ダンベルはバーベルに比べて自由度が高い分、肩の安定性を保つためにインナーマッスルを激しく消耗します。この記事では、あなたのトレーニング効率を最大化し、怪我を未然に防ぐための「ダンベルショルダープレス換算表」と、レベル別の指標を実体験ベースで徹底解説します。
バーベルからダンベルへの換算:黄金比は「80%〜90%」
結論から言うと、ダンベルショルダープレスで扱える総重量(左右の合計)は、バーベルでの最大重量の**約80%〜90%**に落ち着くのが一般的です。
さらに計算を簡単にするなら、以下の数式を覚えておいてください。
「バーベル重量 × 0.4 = ダンベル片側の重量」
例えば、バーベルで50kgを上げられる方なら、片側20kgのダンベルからスタートするのが正解です。なぜ100%ではないのか? それはダンベル特有の「軌道の不安定さ」を制御するために、パワーが分散されるからです。
もし自宅での換算練習を検討しているなら、可変式ダンベルを使用すると、1kg刻みで微調整ができるため、自分の「適正換算値」を素早く見つけることができます。
【レベル別】ダンベルショルダープレス重量目安表
統計データと多くのトレーニーの傾向から、体重70kg程度の男性、55kg程度の女性を基準にした目安表を作成しました。

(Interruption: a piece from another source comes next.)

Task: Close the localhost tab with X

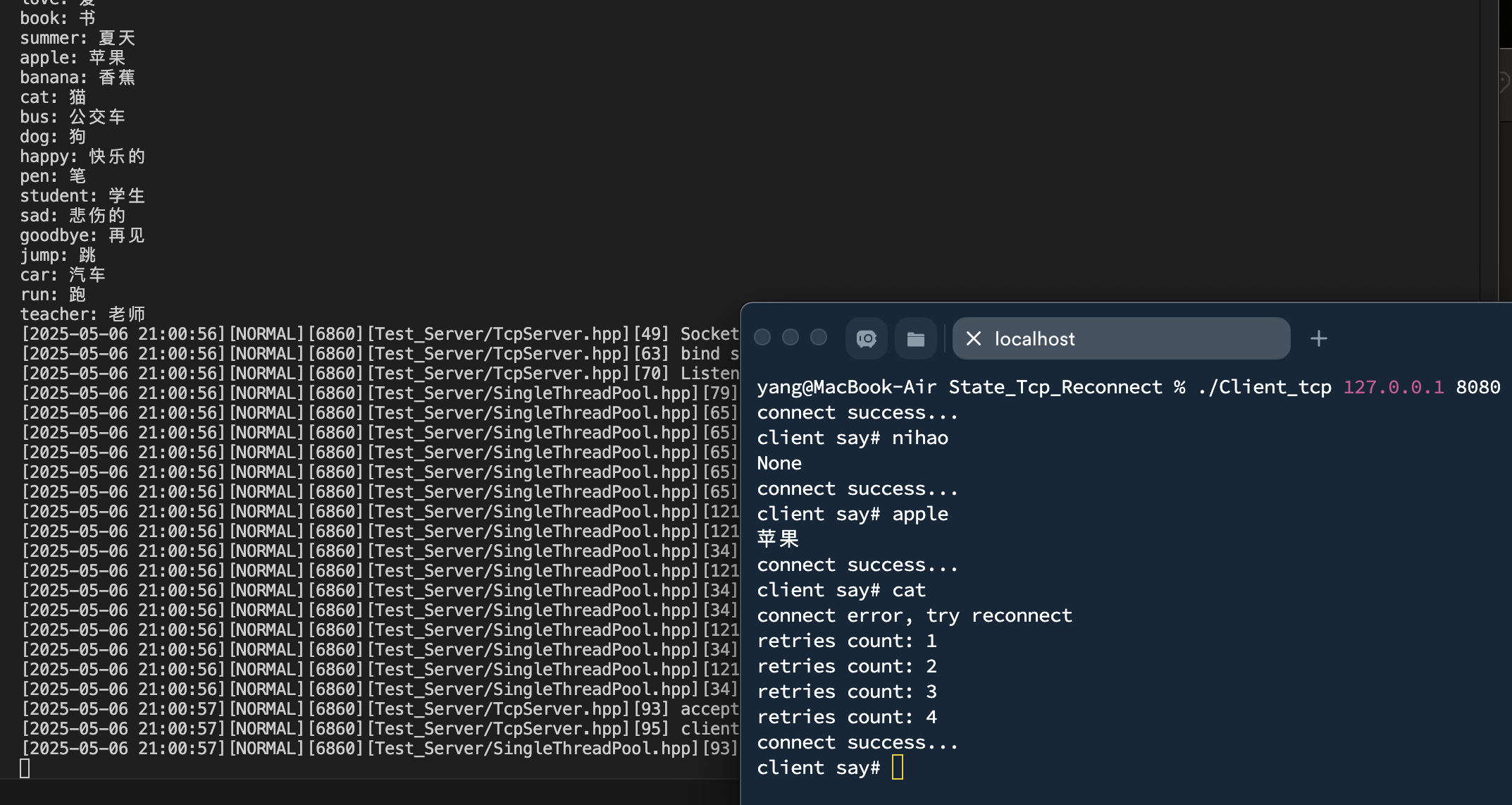Action: tap(974, 339)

| レベル | 男性(片側重量) | 女性(片側重量) | 状態の目安 |
| 未経験 | 6kg | 3kg | フォームを覚える段階 |
| 初級者 | 14kg | 6kg | 3ヶ月〜1年継続している |
| 中級者 | 24kg | 12kg | ジム内でも「肩が良い」と言われる |
| 上級者 | 36kg以上 | 20kg以上 | 大会出場を目指せるレベル |
私自身の体感では、片側20kgを超えたあたりから「肩の丸み」が劇的に変わり始めました。しかし、無理に重いものを振り回すと、一瞬で肩鎖関節を痛めます。自分の現在地をこの表で確認し、まずは一つ上のランクを目指しましょう。
1RM(最大挙上重量)の計算式
「10回連続で上げられるけど、1回フルパワーなら何kgまでいける?」
そんな時は、以下の「オーツ・リプル式」を活用してください。
$$1RM = 重量 \times (1 + \frac{レップ数}{40})$$
例えば、20kgを10回上げられる人の1RMは、
$$20 \times (1 + 10/40) = 25kg$$
と推定できます。
日々の記録をスマートフォンやApple Watchで管理しているなら、この数式をメモしておくだけで、その日のコンディションに合わせた最適な重量設定が可能になります。
換算重量を確実に「挙げる」ためのコツ
数値上の換算ができても、実際に挙がらなければ意味がありません。私が重量を伸ばす過程で特に効果を感じたのは、以下の3点です。
- スタートポジションの安定: ダンベルを膝で蹴り上げる「ニーアップ」を極めること。ここでのロスを減らすだけで、使用重量が2kgは変わります。
- グリップの太さ: ダンベルのシャフトが細くて痛い場合は、パワーグリップを活用してください。握力への意識を減らすことで、三角筋に集中できます。
- 可動域の徹底: 重量換算にこだわりすぎて、可動域が浅くなる(ハーフレンジ)のは本末転倒です。耳の横までしっかり下ろせる重量が、あなたの「真の換算重量」です。
まとめ:数値はあくまで指標、体感を信じよう
換算表は非常に便利ですが、その日の体調やダンベルの形状(固定式か可変式か)によっても感覚は変わります。
まずは「バーベルの4割」からスタートし、徐々に自分の限界を探ってみてください。正しい換算と無理のない設定こそが、メロンのような肩を作る最短ルートです。
もっと詳しく肩のトレーニングについて知りたいですか?それとも、次は特定の重量でのおすすめセット数や休息時間を解説しましょうか?